> **Your instructions**: Output everything in the saved entries from the line containing "pixels, height=560 pixels." down to the line containing "Looking at the image, I should click on (211, 742).", including both of those lines, word for word.

Saved entries
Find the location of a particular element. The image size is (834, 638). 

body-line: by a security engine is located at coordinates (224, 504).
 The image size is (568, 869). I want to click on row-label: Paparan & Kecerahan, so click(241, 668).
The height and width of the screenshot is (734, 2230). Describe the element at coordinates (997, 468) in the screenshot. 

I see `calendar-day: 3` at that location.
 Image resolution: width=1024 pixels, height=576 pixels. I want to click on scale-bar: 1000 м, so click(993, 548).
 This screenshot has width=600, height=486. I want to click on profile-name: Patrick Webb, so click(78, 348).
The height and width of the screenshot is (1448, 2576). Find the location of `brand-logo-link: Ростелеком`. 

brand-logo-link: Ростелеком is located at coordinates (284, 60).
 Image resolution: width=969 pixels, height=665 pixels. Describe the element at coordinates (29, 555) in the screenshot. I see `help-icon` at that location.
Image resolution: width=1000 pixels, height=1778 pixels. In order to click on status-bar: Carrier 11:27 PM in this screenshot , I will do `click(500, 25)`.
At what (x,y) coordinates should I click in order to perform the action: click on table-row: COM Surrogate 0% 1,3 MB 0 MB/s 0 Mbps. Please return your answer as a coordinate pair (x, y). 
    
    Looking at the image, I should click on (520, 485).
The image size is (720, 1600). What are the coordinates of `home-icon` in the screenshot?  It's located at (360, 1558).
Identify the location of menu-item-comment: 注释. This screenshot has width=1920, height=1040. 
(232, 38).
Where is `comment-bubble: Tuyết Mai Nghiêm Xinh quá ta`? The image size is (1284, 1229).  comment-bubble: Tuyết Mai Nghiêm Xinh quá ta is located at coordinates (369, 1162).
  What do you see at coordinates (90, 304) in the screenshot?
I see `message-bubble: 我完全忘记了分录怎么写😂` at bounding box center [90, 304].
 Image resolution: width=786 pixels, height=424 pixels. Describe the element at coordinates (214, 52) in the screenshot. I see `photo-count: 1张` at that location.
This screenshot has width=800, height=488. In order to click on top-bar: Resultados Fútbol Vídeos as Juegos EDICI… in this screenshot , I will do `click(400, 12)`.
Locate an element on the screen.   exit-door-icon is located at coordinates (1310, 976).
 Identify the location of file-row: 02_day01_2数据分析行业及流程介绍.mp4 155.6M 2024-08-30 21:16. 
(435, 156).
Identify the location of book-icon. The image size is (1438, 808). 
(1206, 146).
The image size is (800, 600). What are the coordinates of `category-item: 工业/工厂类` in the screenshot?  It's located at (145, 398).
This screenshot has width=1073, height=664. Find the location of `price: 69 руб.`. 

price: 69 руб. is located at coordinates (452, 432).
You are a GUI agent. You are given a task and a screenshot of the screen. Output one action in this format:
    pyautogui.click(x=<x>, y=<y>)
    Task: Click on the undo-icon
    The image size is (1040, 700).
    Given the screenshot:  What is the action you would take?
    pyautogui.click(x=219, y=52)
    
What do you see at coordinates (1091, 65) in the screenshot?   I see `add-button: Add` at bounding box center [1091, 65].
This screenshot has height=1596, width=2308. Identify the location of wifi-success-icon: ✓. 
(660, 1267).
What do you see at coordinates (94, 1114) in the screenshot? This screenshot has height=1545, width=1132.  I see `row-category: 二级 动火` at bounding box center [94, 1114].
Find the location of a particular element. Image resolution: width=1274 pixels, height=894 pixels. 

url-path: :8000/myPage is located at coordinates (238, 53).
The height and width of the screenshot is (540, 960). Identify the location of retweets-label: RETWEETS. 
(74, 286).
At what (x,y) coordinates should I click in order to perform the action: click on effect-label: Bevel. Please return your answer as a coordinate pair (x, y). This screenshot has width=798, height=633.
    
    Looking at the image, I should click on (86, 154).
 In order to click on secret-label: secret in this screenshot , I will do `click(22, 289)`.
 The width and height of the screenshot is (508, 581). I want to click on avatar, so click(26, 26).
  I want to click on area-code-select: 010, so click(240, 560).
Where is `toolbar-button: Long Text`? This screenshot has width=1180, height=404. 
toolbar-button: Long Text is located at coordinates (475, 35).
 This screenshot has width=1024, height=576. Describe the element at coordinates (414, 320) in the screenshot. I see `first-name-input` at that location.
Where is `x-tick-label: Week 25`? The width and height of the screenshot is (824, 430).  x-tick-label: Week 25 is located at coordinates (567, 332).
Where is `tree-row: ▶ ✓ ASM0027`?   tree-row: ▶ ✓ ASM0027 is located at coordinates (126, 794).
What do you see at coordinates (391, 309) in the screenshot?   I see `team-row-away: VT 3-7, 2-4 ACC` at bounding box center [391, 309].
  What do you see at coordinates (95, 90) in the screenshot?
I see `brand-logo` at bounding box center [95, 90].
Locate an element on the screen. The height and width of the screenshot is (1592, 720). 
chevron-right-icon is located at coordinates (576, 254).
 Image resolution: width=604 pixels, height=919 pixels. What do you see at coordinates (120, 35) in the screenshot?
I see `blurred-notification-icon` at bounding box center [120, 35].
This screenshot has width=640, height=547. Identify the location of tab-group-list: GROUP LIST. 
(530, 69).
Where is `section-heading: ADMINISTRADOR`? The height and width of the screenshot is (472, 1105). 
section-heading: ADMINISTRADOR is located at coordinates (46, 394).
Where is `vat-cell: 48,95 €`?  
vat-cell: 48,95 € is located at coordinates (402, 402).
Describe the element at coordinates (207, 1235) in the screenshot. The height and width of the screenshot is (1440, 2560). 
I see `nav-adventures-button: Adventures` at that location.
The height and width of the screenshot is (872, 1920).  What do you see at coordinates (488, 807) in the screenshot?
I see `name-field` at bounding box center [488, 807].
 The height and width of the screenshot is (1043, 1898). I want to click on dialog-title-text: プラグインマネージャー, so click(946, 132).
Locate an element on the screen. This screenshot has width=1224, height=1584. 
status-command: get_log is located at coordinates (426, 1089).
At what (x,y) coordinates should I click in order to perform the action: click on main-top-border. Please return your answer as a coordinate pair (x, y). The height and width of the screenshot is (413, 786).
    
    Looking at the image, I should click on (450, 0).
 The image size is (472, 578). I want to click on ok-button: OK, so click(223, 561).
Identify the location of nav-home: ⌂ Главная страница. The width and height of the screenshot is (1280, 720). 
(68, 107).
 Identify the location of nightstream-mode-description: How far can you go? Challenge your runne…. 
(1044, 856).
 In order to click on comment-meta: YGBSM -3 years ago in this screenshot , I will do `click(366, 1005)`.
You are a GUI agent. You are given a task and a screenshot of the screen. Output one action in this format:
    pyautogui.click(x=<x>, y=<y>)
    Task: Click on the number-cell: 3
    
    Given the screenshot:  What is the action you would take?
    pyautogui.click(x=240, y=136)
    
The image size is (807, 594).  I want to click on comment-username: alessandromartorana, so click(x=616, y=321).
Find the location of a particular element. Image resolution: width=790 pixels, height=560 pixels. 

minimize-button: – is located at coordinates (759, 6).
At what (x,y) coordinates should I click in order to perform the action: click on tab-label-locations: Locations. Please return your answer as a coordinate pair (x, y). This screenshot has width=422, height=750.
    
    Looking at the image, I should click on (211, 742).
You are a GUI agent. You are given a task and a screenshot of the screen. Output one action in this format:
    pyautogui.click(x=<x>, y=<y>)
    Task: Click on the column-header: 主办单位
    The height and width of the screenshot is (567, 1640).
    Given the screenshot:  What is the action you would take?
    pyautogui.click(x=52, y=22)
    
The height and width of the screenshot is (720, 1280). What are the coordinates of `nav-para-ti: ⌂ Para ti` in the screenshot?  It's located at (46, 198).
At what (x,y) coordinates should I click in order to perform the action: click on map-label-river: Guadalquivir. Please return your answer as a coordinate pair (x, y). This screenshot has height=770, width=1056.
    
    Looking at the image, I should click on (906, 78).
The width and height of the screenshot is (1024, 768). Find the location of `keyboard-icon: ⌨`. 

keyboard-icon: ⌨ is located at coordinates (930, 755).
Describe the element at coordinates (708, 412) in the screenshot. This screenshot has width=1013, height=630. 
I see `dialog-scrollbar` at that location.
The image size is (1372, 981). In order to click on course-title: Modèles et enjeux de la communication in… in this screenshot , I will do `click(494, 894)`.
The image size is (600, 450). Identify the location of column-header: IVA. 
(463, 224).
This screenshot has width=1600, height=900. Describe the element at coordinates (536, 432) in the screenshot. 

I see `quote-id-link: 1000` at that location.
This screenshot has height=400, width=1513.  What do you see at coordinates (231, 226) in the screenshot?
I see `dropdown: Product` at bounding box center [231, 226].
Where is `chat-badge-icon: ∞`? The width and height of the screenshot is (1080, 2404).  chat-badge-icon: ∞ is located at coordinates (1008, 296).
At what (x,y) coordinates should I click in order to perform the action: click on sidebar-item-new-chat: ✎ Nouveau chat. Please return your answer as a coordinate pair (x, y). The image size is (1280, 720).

> **Reply to the task**:
Find the location of a particular element. Image resolution: width=790 pixels, height=560 pixels. 

minimize-button: – is located at coordinates (759, 6).
At what (x,y) coordinates should I click in order to perform the action: click on tab-label-locations: Locations. Please return your answer as a coordinate pair (x, y). This screenshot has width=422, height=750.
    
    Looking at the image, I should click on (211, 742).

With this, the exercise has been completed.